TO-DO LIST:
**a.** Reproduce the thread on keeping mice word for word from "Mice aren't as" to "their cage vigorously.".
**b.** Pick up the thread on keeping mice after its final sentence and write what comes next.

EXTRACT TO READ:
## START
# Mice?



## Grawrisher (Sep 10, 2013)

what are the differences (entertainment, personality, diet etc) between keepin nice and keeping rats? I keep seeing these super adorable little guys at petco and it's just got my wheels a turnin ya know? This is more of a future reference thing than a soon sorta thing, just curious


Sent from Petguide.com Free App


----------



## raving_ratties (Sep 2, 2013)

Well, as a past mouse owner, I wouldn't recommend them to anybody. Rats are certainly the way I went after my first mouse. 

Unlike rats, they can be kept alone. While male rats can eventually get along with one another, male mice will fight to the death if put together. Something that bothered me most is the fact that mice don't bond with their owners. Rats will, one know, groom their humans and can learn the come when called, etc. Mice are nothing like that. 

Mice aren't as willing to eat everything. They most likely won't eat scraps off your plate, and are much more picky when it comes to veggies and fruits. My mouse never are any fruit, and nit-picked through his daily vegetables. 

And the last thing? Un-neutered males STINK. If you can, find a store or breeder that sells females. Males that are not fixed mark their cage vigorously. 
So unless you don't mind having to clean the cage up to 3 times a week, get a male. For some people, mice are the best pets ever. But they just aren't for me. Maybe you'll be different. Try it out! 


Sent from Petguide.com Free App


----------



## EJW323 (Jun 18, 2013)

I had mice before (males and then females), and I liked my males more. They were litter mates, and they got a long well. They were also a little more fond of me than the females I had. Unfortunately I had awful luck with mice, I had my boys for about half of a month, got girls, same amount of time. So although I really enjoyed having them while I did, they just weren't for me. 


Sent from Petguide.com Free App


----------



## Xerneas (Aug 6, 2013)

I had two female mice before. They sure are cute but I swear people have awful luck with them. They can bond with you, but it's harder to get there than with rats. I tried a lot of things with my mice and they really wanted nothing to do with me whatsoever. They don't bond with you the same way they do with rats.

Also, they have a strong odour. It wasn't even their pee that bothered me, it was their natural musky scent and it took a lot to keep it under control. I had females and I thought they stunk to the high heavens. I can't even imagine what males would be like.
## END
DATASET ROWS:
## START
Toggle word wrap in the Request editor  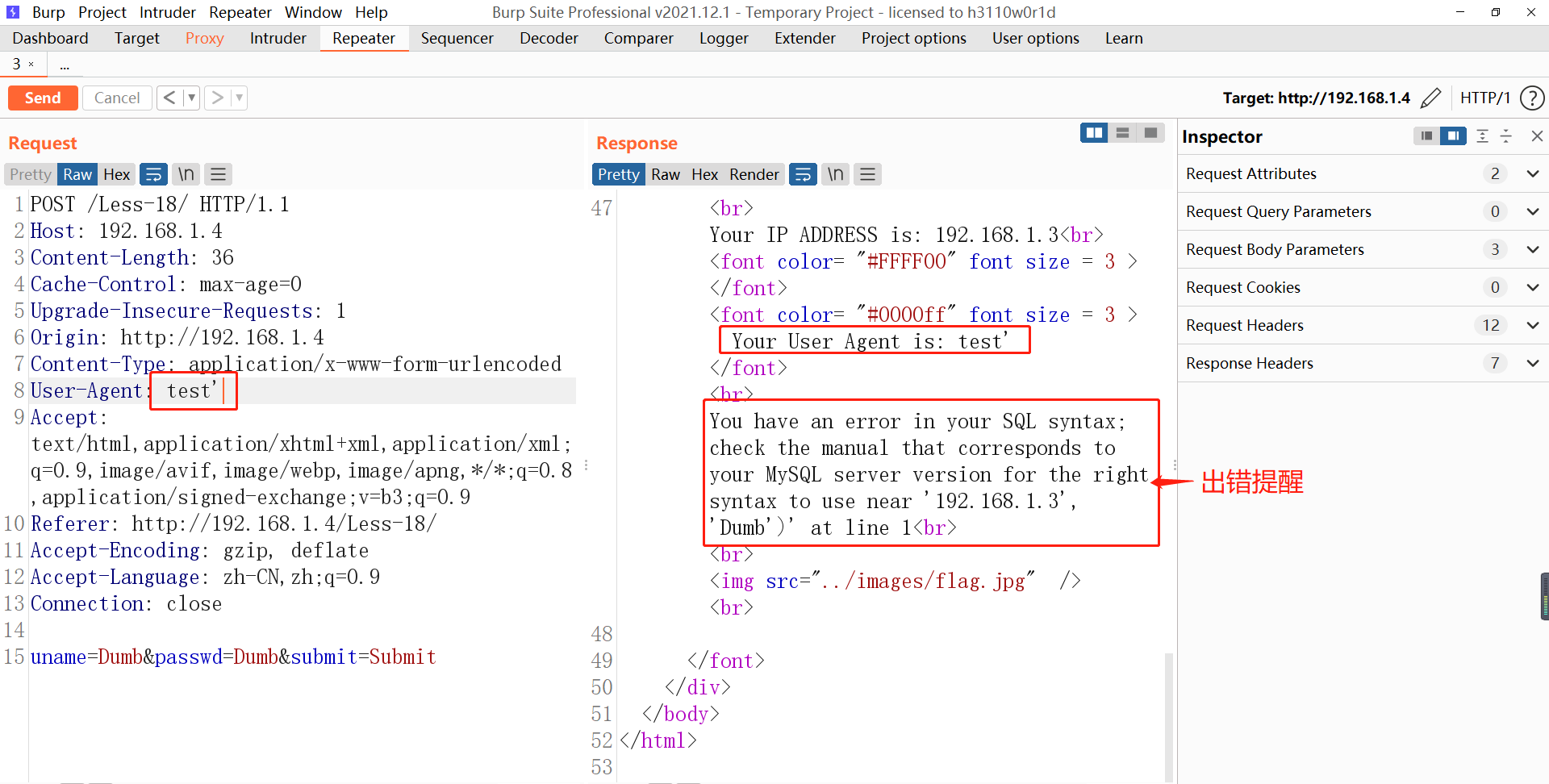(x=153, y=174)
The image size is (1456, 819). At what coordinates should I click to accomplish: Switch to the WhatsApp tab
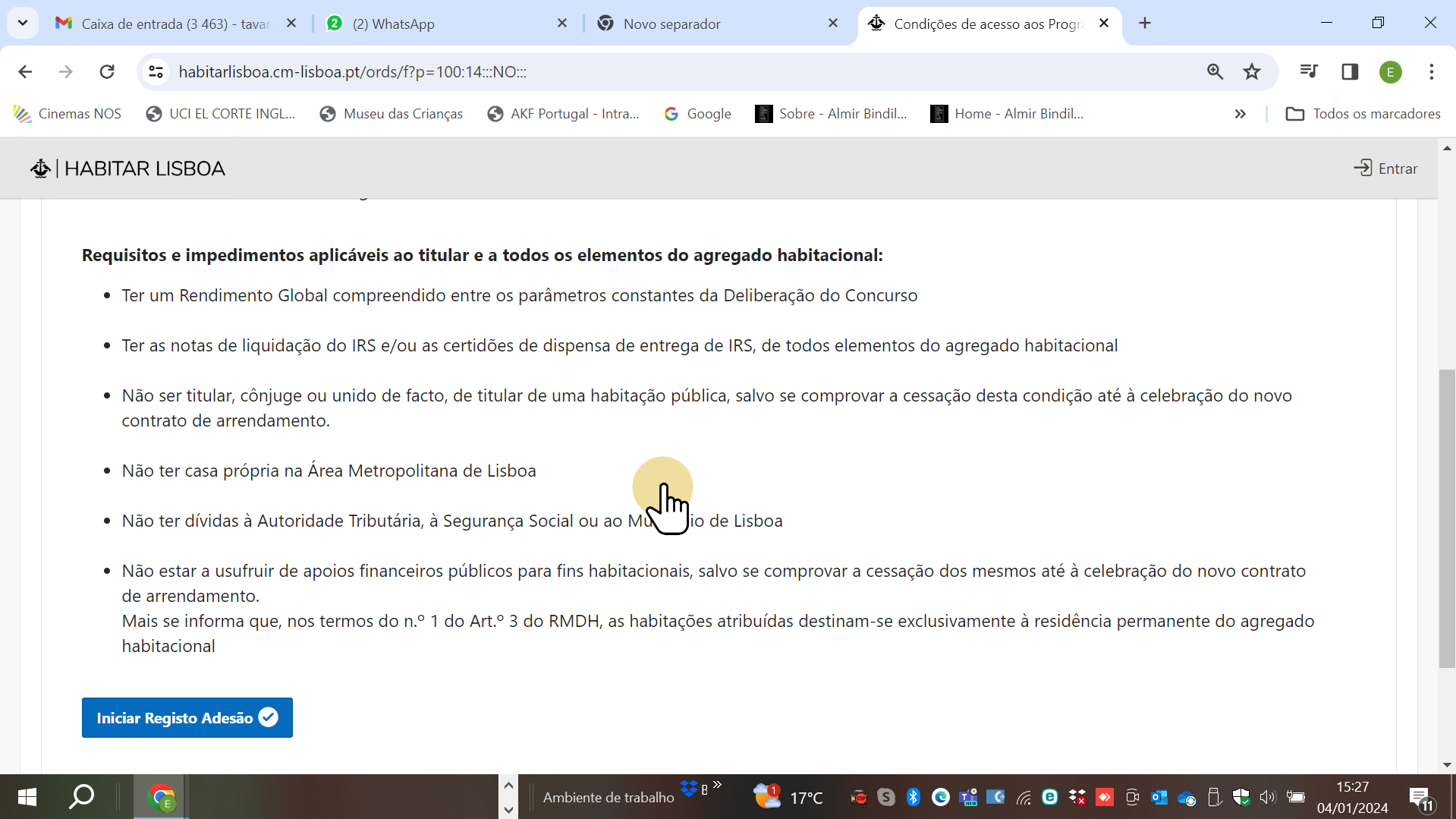(x=447, y=24)
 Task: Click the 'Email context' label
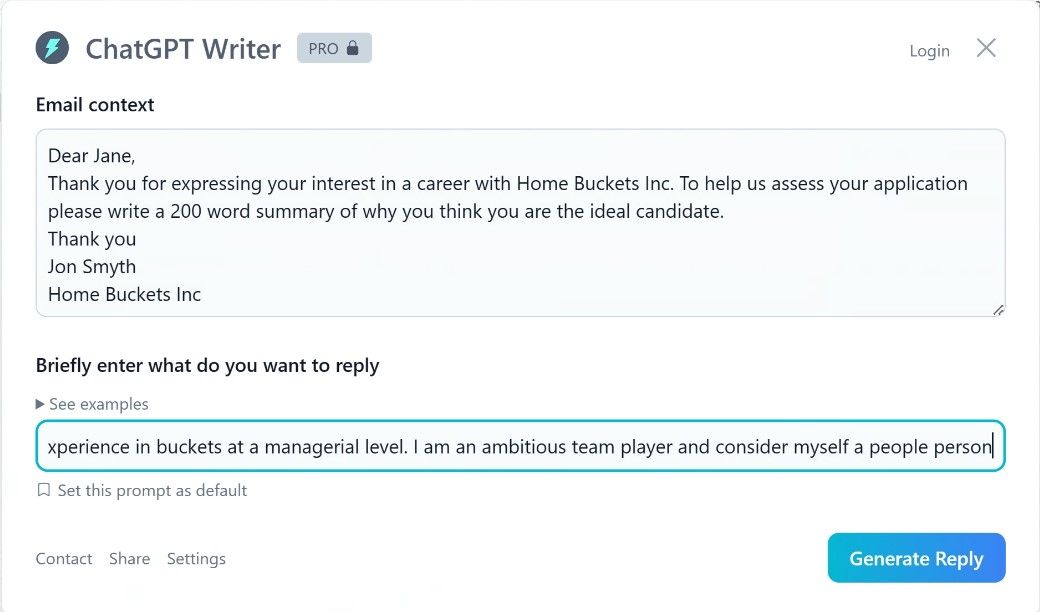click(x=95, y=105)
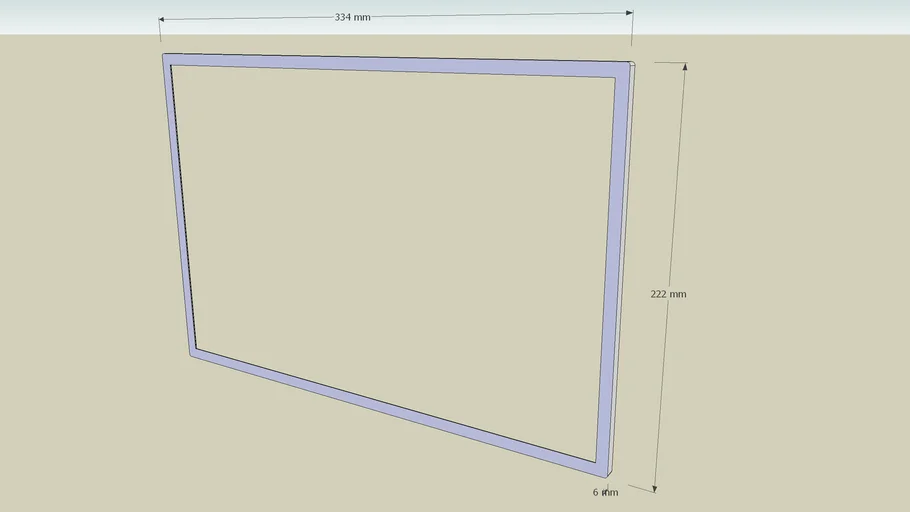Select the top rail of the frame
Image resolution: width=910 pixels, height=512 pixels.
point(390,64)
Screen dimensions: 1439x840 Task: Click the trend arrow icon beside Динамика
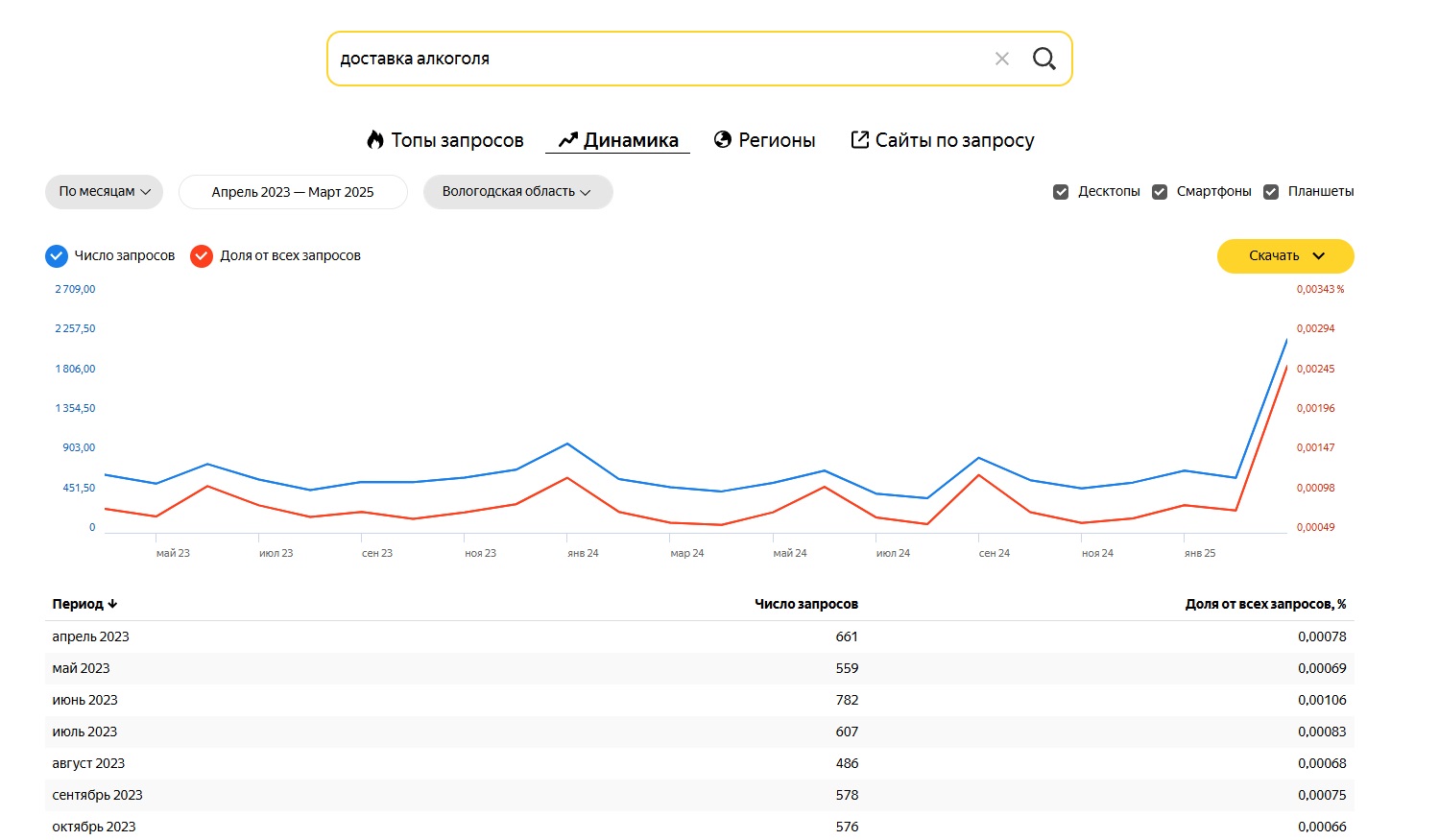pyautogui.click(x=567, y=140)
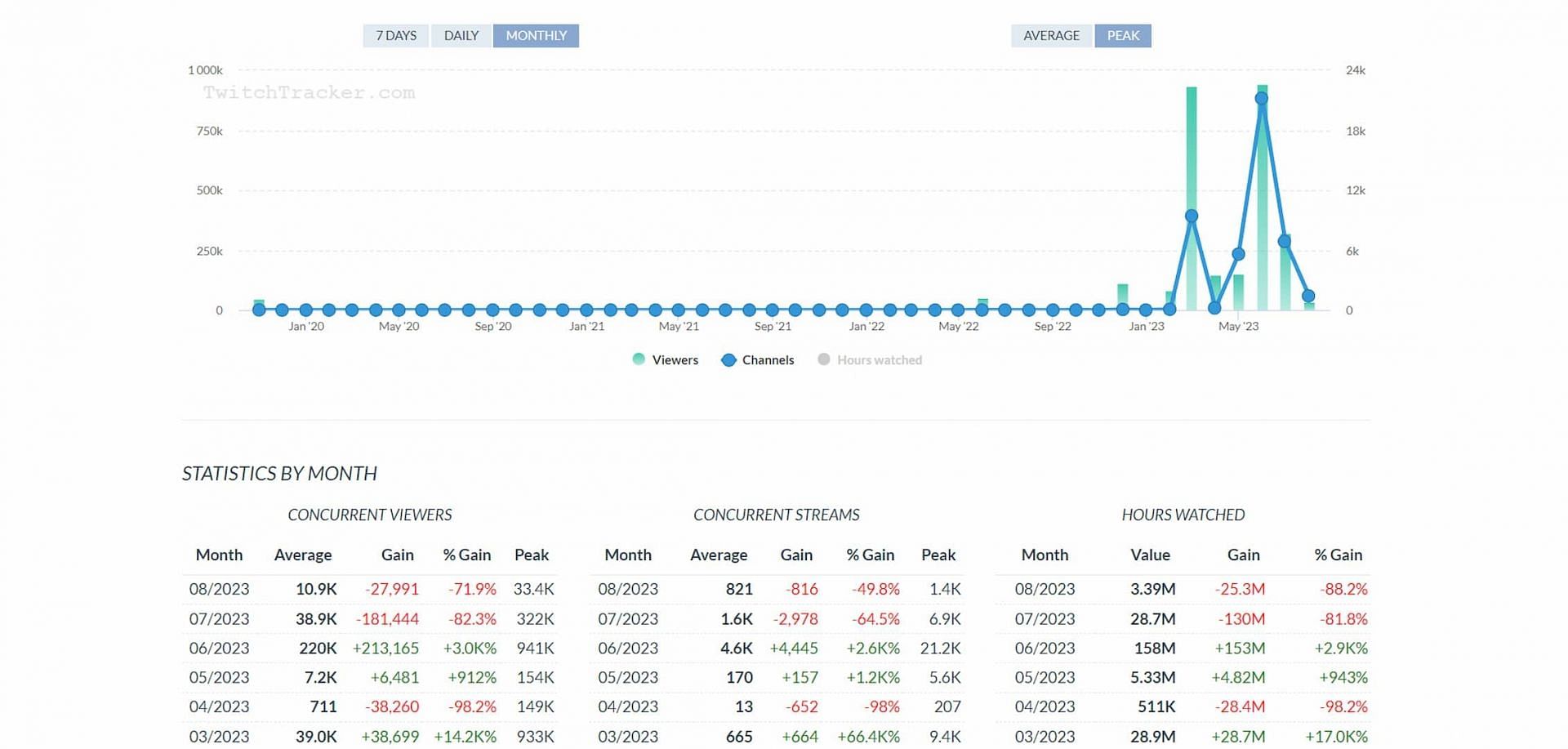1568x749 pixels.
Task: Click the Hours watched legend label
Action: (879, 360)
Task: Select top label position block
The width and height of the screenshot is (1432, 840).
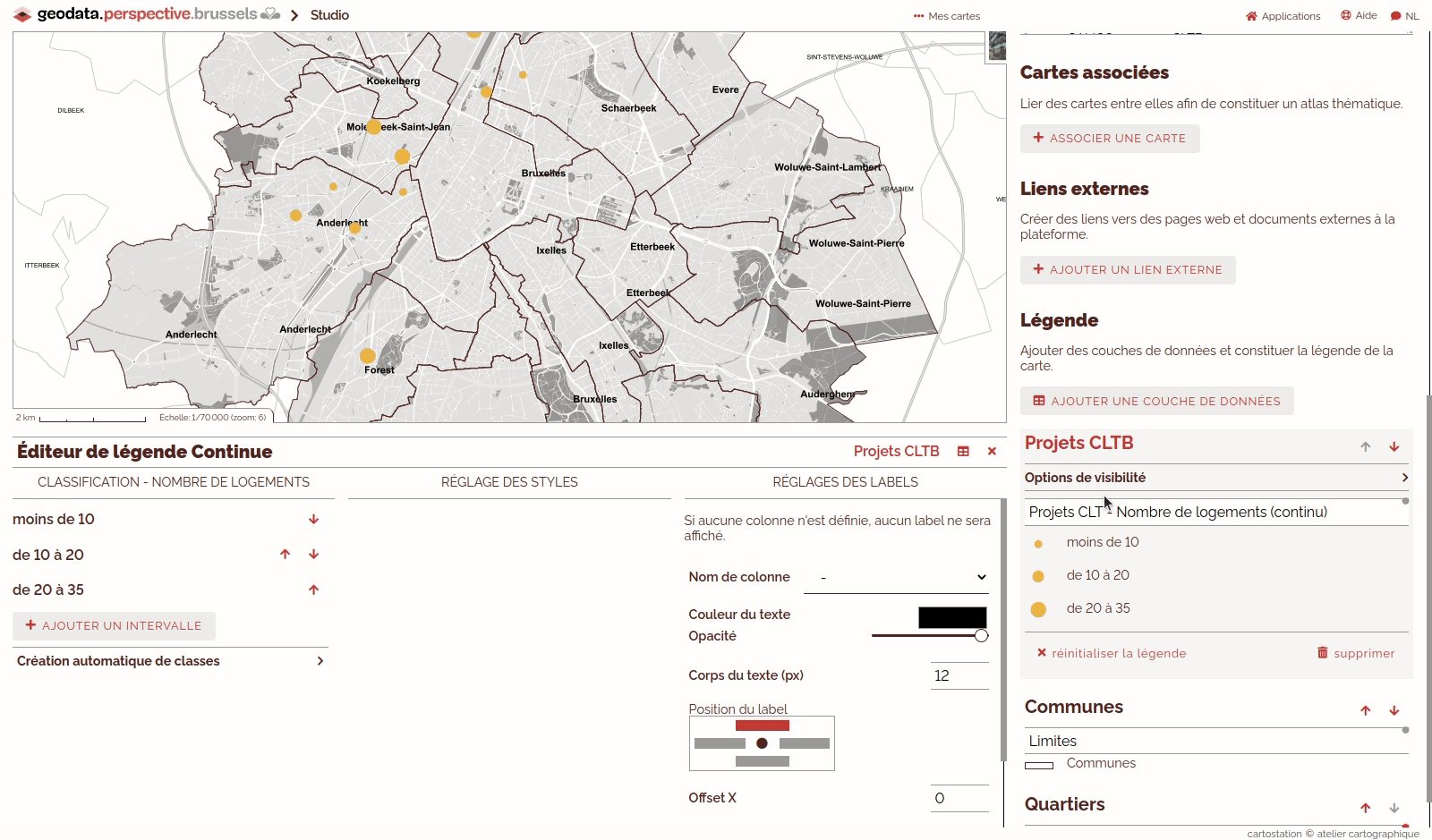Action: 762,725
## END
WRITTEN RESPONSES:
**a.**
Mice aren't as willing to eat everything. They most likely won't eat scraps off your plate, and are much more picky when it comes to veggies and fruits. My mouse never are any fruit, and nit-picked through his daily vegetables. 

And the last thing? Un-neutered males STINK. If you can, find a store or breeder that sells females. Males that are not fixed mark their cage vigorously.

**b.**
After that experience I don't have any interest in mice anymore. Not for me. I'm sure that they CAN be friendly and tame but they're lacking something in comparison to how rats bond with you, IMO. But, it's always worth trying. You could end up with a great pet


----------



## Crezzard (Jul 20, 2013)

I think Pygmy mice are really cute but my rats give me all the enjoyment and affection I need! Xxx


Sent from Petguide.com Free App


----------



## winddance (Oct 6, 2013)

I think all mice are adorable! but I think I will stick to my rats and hams


----------



## Ruby&Lola (Apr 25, 2013)

I always think mice are soo adorable, but they're really mean. Or the one my grandma had back then. Evil thing bit me >:l


Sent from Petguide.com Free App


----------



## raving_ratties (Sep 2, 2013)

Mine bit me too. That was when I gave him away to my best friend who always loved Kismet. Now he's living with a great person who will treat him well.  


Sent from Petguide.com Free App


----------



## Phantom (Apr 4, 2012)

My boyfriend and I used to own mice at some point, and I can honestly say that I really like rats more than mice. We had several mice, but most of them did not enjoy human comfort. We had one who liked to be scratched on the side, but the rest were mostly skittish. We've owned both males and females, and I can honestly say that both smell really bad, especially the males. Our males were cage mates, but they never got along so we ended up having to separate them. I would not recommend them if you're looking for an animal to cuddle with and train. If you want something that you mostly just want to look at and pet or hold every so often then you could think about getting them. They are not the same as rats for sure though.


----------



## September (Jul 30, 2013)

I have a buck right now, he's fun to watch but he doesn't interact with me if he can help it. Rats for me from here on out, they don't run every time I try to pick them up, they welcome coming out of their cage, whereas JD runs away and hides. I've had him almost 6 months, I've had my rats for two weeks.


----------



## Daniel (Jun 24, 2013)

I've gone back and forth on mice. On the one hand, it's tough to get them to really socialize with you. I was pleased that my one male Dolfy would climb the door and accept treats. But beyond that, I have never gotten them to be social even though I've had a couple of them for awhile now.They also seem to die quicker for reasons unknown. In the last 4 months, I've had 3 now that died for unknown reasons (and one that escaped into the rafters, have not seen since), probably related to where I got them from (the feeder bin, which seems to be brutal on mice's health).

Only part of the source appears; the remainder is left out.